I was already out the door and as per my normal routine I quietly sit down to take a moment to cast my eyes around for any danger. Now just in case you're thinking "you're a cat you can't open the door" don't worry you're right my door-opening skills are a work in progress, thankfully I have superstar M.

She opens doors and windows, does my personal friskie shopping, cleans my bowl and cat hair off the lounge. And it's all done out of love for, well me. I don't even have to pay her, not one dime, not one cent! 

Just outside the door is long grassy grass, before you start thinking I should do some gardening, these are not weeds it's "landscape". Now I love a good old grass chomp. Don't worry I'm not going through an identity crisis, I'm not a sheep. After my experience with Mr Grump no way! Me I'm one of a kind sheep are well, one in 60 million! Plus at the end of the day I'm a cat.

There I was having a quiet graze, I must say something here some peeps believe that when cats eat grass (you can read more about it) they're sick. Not me I'm a picture of health. I just love to eat. 

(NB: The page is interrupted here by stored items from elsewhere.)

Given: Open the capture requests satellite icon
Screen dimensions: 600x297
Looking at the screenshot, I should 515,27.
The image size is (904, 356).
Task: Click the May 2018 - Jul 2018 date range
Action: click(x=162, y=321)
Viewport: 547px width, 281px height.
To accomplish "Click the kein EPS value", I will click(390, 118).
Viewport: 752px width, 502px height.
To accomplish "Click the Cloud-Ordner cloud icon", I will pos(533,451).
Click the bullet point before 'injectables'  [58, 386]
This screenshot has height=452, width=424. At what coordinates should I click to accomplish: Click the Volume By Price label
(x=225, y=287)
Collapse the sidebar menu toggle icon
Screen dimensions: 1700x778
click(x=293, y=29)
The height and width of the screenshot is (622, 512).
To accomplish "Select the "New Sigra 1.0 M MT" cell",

Turning around I felt something was watching me with a pair of green sparkly eyes piercing right through me with what felt like a Starwars lightsaber.

There's nothing like danger to squash a good mood. As I crouched down I let out a couple of battle cries to make my presence known, "meeow, moowh, meee." I didn't sound warrior-like at all my voice croaked.

I still felt the eyes on me but I couldn't for the life of me figure out where the eyes were. Was it another cat? Surely I'd see and smell a cat, right? Perhaps some kind of magical bug-eyed bug? I knew it wasn't that cricket I played with the other night they make a right hoo-ha which oddly sounds like "cricket, cricket, cricket." 

There I go again my minds off and racing in the wrong direction. I was loosing focus. Now where was that piercing stare was coming from?

Bingo! "Well Good Morning to you Ms Miley. I didn't see you slouched down low in MY grass under MY hedge. Now what are you doing on MY property and why are you staring at me?"

I needed my eyes checked, stat! How could I have missed Ms Miley? After-all she's 100% black and she's lying in 100% green grass.

"Yes Minnie Moo I'm enjoying relaxing at your house but remember I'm just like you I share your belief what's yours is mine. Didn't you know that I have super-special green sparkly magical eyes?"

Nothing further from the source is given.